Available records START

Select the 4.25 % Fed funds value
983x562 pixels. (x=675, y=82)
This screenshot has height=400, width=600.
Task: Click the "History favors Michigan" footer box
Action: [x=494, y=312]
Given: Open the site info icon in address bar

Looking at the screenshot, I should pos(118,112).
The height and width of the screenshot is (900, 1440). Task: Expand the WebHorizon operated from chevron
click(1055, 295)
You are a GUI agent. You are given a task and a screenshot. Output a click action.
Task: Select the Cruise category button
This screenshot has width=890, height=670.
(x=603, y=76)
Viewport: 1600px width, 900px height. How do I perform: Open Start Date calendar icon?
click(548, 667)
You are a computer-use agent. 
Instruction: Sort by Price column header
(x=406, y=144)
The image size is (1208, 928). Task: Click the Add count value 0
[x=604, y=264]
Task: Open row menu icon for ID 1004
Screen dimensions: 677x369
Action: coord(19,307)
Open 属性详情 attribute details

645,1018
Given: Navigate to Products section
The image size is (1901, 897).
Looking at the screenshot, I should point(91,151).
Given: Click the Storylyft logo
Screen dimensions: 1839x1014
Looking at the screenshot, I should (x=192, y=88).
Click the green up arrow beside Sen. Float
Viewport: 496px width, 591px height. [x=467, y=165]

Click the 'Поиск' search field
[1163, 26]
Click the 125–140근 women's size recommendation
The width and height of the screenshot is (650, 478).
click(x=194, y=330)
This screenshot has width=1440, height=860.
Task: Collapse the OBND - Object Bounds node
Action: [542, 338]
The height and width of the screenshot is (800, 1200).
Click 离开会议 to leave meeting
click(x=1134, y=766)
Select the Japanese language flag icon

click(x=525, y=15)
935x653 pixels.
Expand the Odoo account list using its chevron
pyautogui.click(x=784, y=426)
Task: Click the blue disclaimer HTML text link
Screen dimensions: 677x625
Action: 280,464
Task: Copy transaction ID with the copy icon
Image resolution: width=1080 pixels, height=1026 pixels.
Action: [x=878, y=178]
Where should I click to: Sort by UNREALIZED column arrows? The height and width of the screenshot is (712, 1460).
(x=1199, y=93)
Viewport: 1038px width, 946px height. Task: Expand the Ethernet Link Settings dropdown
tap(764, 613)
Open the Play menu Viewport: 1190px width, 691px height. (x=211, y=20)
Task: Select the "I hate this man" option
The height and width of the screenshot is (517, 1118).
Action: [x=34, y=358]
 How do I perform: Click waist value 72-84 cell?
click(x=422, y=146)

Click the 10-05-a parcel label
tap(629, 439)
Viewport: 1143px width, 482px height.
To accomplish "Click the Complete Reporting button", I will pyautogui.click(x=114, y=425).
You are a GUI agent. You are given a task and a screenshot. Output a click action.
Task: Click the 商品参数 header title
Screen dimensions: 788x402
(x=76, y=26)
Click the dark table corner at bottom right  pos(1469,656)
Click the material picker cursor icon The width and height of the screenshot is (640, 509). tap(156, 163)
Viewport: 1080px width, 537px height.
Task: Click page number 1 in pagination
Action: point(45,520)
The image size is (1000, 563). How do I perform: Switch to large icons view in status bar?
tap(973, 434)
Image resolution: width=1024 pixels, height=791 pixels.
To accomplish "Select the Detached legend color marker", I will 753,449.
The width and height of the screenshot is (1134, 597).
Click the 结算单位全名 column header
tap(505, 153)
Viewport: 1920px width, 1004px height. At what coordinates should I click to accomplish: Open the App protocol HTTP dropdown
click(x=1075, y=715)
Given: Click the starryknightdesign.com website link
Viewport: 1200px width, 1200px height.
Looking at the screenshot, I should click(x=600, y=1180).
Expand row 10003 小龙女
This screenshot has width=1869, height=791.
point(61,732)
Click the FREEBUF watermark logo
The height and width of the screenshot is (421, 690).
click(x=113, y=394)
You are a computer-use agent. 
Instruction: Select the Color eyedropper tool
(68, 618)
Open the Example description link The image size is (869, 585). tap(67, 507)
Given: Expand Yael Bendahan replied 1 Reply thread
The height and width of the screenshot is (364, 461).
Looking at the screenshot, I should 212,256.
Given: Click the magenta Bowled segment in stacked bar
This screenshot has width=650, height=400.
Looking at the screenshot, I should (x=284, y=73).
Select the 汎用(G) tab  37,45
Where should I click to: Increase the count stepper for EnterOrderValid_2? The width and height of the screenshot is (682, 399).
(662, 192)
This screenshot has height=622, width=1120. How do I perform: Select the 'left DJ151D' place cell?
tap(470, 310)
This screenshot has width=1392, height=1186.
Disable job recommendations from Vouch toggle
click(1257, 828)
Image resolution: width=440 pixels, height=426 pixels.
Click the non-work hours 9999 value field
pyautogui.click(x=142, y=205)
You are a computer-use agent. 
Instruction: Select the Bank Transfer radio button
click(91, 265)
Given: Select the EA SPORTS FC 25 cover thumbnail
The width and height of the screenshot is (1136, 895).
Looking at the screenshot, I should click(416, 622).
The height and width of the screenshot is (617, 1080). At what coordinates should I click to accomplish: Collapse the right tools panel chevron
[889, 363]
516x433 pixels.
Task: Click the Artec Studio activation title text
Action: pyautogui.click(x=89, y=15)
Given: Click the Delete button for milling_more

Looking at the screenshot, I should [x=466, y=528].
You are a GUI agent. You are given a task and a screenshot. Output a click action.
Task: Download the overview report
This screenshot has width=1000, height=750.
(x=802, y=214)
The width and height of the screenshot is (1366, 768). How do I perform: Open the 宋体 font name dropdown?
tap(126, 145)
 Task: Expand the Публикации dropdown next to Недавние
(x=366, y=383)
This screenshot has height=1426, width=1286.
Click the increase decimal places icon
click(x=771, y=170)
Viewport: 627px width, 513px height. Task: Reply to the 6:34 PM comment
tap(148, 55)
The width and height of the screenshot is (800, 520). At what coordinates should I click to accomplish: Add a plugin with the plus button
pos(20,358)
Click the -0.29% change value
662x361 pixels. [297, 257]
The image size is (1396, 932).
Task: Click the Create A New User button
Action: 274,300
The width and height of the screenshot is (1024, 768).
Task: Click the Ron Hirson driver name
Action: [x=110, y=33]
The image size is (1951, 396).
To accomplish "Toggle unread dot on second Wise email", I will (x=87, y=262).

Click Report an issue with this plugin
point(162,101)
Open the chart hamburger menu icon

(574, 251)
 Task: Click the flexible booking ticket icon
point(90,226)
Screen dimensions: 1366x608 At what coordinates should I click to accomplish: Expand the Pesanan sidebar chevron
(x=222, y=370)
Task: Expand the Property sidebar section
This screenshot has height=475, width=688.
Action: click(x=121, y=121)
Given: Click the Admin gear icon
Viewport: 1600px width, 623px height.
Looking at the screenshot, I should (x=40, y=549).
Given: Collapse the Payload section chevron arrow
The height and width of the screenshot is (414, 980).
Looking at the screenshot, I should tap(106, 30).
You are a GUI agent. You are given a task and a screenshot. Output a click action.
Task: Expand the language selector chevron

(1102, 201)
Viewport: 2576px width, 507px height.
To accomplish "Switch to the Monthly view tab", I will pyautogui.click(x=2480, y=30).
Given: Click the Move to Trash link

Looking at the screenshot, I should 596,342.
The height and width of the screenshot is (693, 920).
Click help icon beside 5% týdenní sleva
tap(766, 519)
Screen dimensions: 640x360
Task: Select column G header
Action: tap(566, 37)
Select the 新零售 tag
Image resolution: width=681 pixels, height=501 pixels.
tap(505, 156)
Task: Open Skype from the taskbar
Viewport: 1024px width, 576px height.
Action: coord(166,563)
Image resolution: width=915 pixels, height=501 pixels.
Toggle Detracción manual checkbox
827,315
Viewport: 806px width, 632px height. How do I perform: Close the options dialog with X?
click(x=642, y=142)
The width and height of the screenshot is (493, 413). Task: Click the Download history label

Available records END

Description of the task: Give back, word for word, only the lines from the one containing "Viewport: 806px width, 632px" through the closing line of the entries.

Answer section:
Viewport: 806px width, 632px height. How do I perform: Close the options dialog with X?
click(x=642, y=142)
The width and height of the screenshot is (493, 413). Task: Click the Download history label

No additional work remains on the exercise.